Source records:
== == ==
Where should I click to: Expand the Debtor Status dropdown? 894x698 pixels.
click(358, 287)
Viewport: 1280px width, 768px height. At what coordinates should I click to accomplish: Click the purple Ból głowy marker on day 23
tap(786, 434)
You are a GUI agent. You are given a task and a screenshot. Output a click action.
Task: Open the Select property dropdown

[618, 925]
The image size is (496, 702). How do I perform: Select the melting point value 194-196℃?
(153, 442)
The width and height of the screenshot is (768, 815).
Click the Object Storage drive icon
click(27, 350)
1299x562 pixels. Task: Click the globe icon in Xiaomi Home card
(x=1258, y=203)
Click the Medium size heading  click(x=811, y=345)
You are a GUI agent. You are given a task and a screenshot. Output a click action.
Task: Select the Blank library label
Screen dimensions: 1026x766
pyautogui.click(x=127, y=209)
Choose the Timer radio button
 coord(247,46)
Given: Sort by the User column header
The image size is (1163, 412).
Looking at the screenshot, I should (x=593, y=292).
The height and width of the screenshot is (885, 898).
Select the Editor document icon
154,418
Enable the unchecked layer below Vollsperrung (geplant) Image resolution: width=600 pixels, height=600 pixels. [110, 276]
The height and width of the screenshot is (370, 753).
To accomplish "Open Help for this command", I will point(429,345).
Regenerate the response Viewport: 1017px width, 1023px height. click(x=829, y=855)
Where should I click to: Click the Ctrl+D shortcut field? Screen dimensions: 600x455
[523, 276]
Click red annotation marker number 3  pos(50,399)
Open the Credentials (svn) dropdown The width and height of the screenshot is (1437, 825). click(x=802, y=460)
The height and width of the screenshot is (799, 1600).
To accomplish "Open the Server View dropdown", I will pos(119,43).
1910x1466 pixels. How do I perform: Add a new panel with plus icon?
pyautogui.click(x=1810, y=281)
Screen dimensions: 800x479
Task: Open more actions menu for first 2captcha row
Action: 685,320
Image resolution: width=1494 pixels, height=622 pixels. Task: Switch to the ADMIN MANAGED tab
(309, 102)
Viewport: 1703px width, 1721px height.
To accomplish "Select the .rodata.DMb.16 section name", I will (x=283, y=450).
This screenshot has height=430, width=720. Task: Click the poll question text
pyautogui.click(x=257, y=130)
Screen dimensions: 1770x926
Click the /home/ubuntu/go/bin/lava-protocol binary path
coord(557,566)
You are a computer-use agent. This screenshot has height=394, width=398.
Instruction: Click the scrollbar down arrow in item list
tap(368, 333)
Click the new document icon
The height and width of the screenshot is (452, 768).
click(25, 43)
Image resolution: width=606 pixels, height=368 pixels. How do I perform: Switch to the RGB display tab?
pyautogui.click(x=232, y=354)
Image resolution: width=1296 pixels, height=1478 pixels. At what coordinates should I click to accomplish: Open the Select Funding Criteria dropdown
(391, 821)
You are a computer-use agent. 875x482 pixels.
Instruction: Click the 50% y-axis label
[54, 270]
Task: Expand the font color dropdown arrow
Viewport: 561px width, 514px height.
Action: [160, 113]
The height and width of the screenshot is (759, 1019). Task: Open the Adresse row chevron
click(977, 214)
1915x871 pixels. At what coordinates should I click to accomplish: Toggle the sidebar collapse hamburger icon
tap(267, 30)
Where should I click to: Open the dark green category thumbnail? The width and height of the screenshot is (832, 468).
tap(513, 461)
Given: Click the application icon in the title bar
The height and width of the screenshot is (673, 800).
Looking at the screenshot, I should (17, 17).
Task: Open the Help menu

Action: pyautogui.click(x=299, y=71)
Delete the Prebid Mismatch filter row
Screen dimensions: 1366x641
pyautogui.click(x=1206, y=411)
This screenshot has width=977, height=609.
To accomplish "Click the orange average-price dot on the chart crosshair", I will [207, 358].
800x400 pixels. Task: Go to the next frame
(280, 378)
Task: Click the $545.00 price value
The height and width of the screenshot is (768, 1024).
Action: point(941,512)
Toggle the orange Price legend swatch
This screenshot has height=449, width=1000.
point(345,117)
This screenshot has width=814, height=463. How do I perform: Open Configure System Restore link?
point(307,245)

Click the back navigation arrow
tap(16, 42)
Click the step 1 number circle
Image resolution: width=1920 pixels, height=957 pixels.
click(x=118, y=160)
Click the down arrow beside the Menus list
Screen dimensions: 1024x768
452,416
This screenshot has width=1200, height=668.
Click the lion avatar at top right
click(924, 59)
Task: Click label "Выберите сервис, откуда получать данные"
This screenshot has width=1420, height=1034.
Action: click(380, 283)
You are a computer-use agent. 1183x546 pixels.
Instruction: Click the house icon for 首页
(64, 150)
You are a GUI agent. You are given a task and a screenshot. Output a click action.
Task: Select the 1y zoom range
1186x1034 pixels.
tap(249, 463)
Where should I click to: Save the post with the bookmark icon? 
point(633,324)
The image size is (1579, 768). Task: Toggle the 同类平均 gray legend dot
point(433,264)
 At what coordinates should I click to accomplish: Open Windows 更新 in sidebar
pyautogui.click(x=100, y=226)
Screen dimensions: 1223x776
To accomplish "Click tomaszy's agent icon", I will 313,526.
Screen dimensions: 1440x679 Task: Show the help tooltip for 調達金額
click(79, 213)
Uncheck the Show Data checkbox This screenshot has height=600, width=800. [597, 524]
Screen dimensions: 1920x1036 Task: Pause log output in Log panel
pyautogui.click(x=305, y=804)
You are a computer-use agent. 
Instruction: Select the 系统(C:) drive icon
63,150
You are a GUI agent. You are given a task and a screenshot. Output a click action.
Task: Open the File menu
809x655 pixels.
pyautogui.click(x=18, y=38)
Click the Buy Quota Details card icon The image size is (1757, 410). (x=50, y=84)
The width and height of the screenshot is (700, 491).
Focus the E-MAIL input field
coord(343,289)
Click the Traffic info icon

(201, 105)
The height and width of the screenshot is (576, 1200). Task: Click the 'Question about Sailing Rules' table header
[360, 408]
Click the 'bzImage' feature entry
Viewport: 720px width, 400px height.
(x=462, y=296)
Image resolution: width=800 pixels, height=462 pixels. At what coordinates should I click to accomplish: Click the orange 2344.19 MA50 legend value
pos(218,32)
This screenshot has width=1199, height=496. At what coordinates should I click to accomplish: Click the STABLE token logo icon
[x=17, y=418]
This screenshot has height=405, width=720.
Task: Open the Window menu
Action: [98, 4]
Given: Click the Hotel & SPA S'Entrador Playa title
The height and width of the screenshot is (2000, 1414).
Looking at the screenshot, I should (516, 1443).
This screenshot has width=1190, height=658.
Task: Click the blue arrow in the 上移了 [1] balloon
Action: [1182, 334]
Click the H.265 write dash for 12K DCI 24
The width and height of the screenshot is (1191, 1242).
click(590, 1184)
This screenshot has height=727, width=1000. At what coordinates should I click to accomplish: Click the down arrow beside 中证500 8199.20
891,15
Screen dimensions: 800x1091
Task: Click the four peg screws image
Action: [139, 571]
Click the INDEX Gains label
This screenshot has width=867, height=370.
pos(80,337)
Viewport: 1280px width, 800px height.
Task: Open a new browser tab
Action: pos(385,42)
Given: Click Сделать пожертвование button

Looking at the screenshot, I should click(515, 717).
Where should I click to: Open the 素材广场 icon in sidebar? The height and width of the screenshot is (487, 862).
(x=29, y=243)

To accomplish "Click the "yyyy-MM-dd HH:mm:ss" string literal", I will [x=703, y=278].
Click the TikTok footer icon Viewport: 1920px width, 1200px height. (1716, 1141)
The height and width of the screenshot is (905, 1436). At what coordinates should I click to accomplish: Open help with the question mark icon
== == ==
WHAT TO DO
Repeat every entry above exactly, leaving nothing out.

YOUR RESPONSE
Where should I click to: Expand the Debtor Status dropdown? 894x698 pixels.
click(358, 287)
Viewport: 1280px width, 768px height. At what coordinates should I click to accomplish: Click the purple Ból głowy marker on day 23
tap(786, 434)
You are a GUI agent. You are given a task and a screenshot. Output a click action.
Task: Open the Select property dropdown

[618, 925]
The image size is (496, 702). How do I perform: Select the melting point value 194-196℃?
(153, 442)
The width and height of the screenshot is (768, 815).
Click the Object Storage drive icon
click(27, 350)
1299x562 pixels. Task: Click the globe icon in Xiaomi Home card
(x=1258, y=203)
Click the Medium size heading  click(x=811, y=345)
You are a GUI agent. You are given a task and a screenshot. Output a click action.
Task: Select the Blank library label
Screen dimensions: 1026x766
pyautogui.click(x=127, y=209)
Choose the Timer radio button
 coord(247,46)
Given: Sort by the User column header
The image size is (1163, 412).
Looking at the screenshot, I should (x=593, y=292).
The height and width of the screenshot is (885, 898).
Select the Editor document icon
154,418
Enable the unchecked layer below Vollsperrung (geplant) Image resolution: width=600 pixels, height=600 pixels. [110, 276]
The height and width of the screenshot is (370, 753).
To accomplish "Open Help for this command", I will point(429,345).
Regenerate the response Viewport: 1017px width, 1023px height. click(x=829, y=855)
Where should I click to: Click the Ctrl+D shortcut field? Screen dimensions: 600x455
[523, 276]
Click red annotation marker number 3  pos(50,399)
Open the Credentials (svn) dropdown The width and height of the screenshot is (1437, 825). click(x=802, y=460)
The height and width of the screenshot is (799, 1600).
To accomplish "Open the Server View dropdown", I will pos(119,43).
1910x1466 pixels. How do I perform: Add a new panel with plus icon?
pyautogui.click(x=1810, y=281)
Screen dimensions: 800x479
Task: Open more actions menu for first 2captcha row
Action: 685,320
Image resolution: width=1494 pixels, height=622 pixels. Task: Switch to the ADMIN MANAGED tab
(309, 102)
Viewport: 1703px width, 1721px height.
To accomplish "Select the .rodata.DMb.16 section name", I will (x=283, y=450).
This screenshot has height=430, width=720. Task: Click the poll question text
pyautogui.click(x=257, y=130)
Screen dimensions: 1770x926
Click the /home/ubuntu/go/bin/lava-protocol binary path
coord(557,566)
You are a computer-use agent. This screenshot has height=394, width=398.
Instruction: Click the scrollbar down arrow in item list
tap(368, 333)
Click the new document icon
The height and width of the screenshot is (452, 768).
click(25, 43)
Image resolution: width=606 pixels, height=368 pixels. How do I perform: Switch to the RGB display tab?
pyautogui.click(x=232, y=354)
Image resolution: width=1296 pixels, height=1478 pixels. At what coordinates should I click to accomplish: Open the Select Funding Criteria dropdown
(391, 821)
You are a computer-use agent. 875x482 pixels.
Instruction: Click the 50% y-axis label
[54, 270]
Task: Expand the font color dropdown arrow
Viewport: 561px width, 514px height.
Action: [160, 113]
The height and width of the screenshot is (759, 1019). Task: Open the Adresse row chevron
click(977, 214)
1915x871 pixels. At what coordinates should I click to accomplish: Toggle the sidebar collapse hamburger icon
tap(267, 30)
Where should I click to: Open the dark green category thumbnail? The width and height of the screenshot is (832, 468).
tap(513, 461)
Given: Click the application icon in the title bar
The height and width of the screenshot is (673, 800).
Looking at the screenshot, I should (17, 17).
Task: Open the Help menu

Action: pyautogui.click(x=299, y=71)
Delete the Prebid Mismatch filter row
Screen dimensions: 1366x641
pyautogui.click(x=1206, y=411)
This screenshot has width=977, height=609.
To accomplish "Click the orange average-price dot on the chart crosshair", I will [207, 358].
800x400 pixels. Task: Go to the next frame
(280, 378)
Task: Click the $545.00 price value
The height and width of the screenshot is (768, 1024).
Action: point(941,512)
Toggle the orange Price legend swatch
This screenshot has height=449, width=1000.
point(345,117)
This screenshot has width=814, height=463. How do I perform: Open Configure System Restore link?
point(307,245)

Click the back navigation arrow
tap(16, 42)
Click the step 1 number circle
Image resolution: width=1920 pixels, height=957 pixels.
click(x=118, y=160)
Click the down arrow beside the Menus list
Screen dimensions: 1024x768
452,416
This screenshot has width=1200, height=668.
Click the lion avatar at top right
click(924, 59)
Task: Click label "Выберите сервис, откуда получать данные"
This screenshot has width=1420, height=1034.
Action: click(380, 283)
You are a computer-use agent. 1183x546 pixels.
Instruction: Click the house icon for 首页
(64, 150)
You are a GUI agent. You are given a task and a screenshot. Output a click action.
Task: Select the 1y zoom range
1186x1034 pixels.
tap(249, 463)
Where should I click to: Save the post with the bookmark icon? 
point(633,324)
The image size is (1579, 768). Task: Toggle the 同类平均 gray legend dot
point(433,264)
 At what coordinates should I click to accomplish: Open Windows 更新 in sidebar
pyautogui.click(x=100, y=226)
Screen dimensions: 1223x776
To accomplish "Click tomaszy's agent icon", I will 313,526.
Screen dimensions: 1440x679 Task: Show the help tooltip for 調達金額
click(79, 213)
Uncheck the Show Data checkbox This screenshot has height=600, width=800. [597, 524]
Screen dimensions: 1920x1036 Task: Pause log output in Log panel
pyautogui.click(x=305, y=804)
You are a computer-use agent. 
Instruction: Select the 系统(C:) drive icon
63,150
You are a GUI agent. You are given a task and a screenshot. Output a click action.
Task: Open the File menu
809x655 pixels.
pyautogui.click(x=18, y=38)
Click the Buy Quota Details card icon The image size is (1757, 410). (x=50, y=84)
The width and height of the screenshot is (700, 491).
Focus the E-MAIL input field
coord(343,289)
Click the Traffic info icon

(201, 105)
The height and width of the screenshot is (576, 1200). Task: Click the 'Question about Sailing Rules' table header
[360, 408]
Click the 'bzImage' feature entry
Viewport: 720px width, 400px height.
(x=462, y=296)
Image resolution: width=800 pixels, height=462 pixels. At what coordinates should I click to accomplish: Click the orange 2344.19 MA50 legend value
pos(218,32)
This screenshot has width=1199, height=496. At what coordinates should I click to accomplish: Click the STABLE token logo icon
[x=17, y=418]
This screenshot has height=405, width=720.
Task: Open the Window menu
Action: [98, 4]
Given: Click the Hotel & SPA S'Entrador Playa title
The height and width of the screenshot is (2000, 1414).
Looking at the screenshot, I should (516, 1443).
This screenshot has width=1190, height=658.
Task: Click the blue arrow in the 上移了 [1] balloon
Action: [1182, 334]
Click the H.265 write dash for 12K DCI 24
The width and height of the screenshot is (1191, 1242).
click(590, 1184)
This screenshot has height=727, width=1000. At what coordinates should I click to accomplish: Click the down arrow beside 中证500 8199.20
891,15
Screen dimensions: 800x1091
Task: Click the four peg screws image
Action: [139, 571]
Click the INDEX Gains label
This screenshot has width=867, height=370.
pos(80,337)
Viewport: 1280px width, 800px height.
Task: Open a new browser tab
Action: pos(385,42)
Given: Click Сделать пожертвование button

Looking at the screenshot, I should click(515, 717).
Where should I click to: Open the 素材广场 icon in sidebar? The height and width of the screenshot is (487, 862).
(x=29, y=243)

To accomplish "Click the "yyyy-MM-dd HH:mm:ss" string literal", I will [x=703, y=278].
Click the TikTok footer icon Viewport: 1920px width, 1200px height. (1716, 1141)
The height and width of the screenshot is (905, 1436). At what coordinates should I click to accomplish: Open help with the question mark icon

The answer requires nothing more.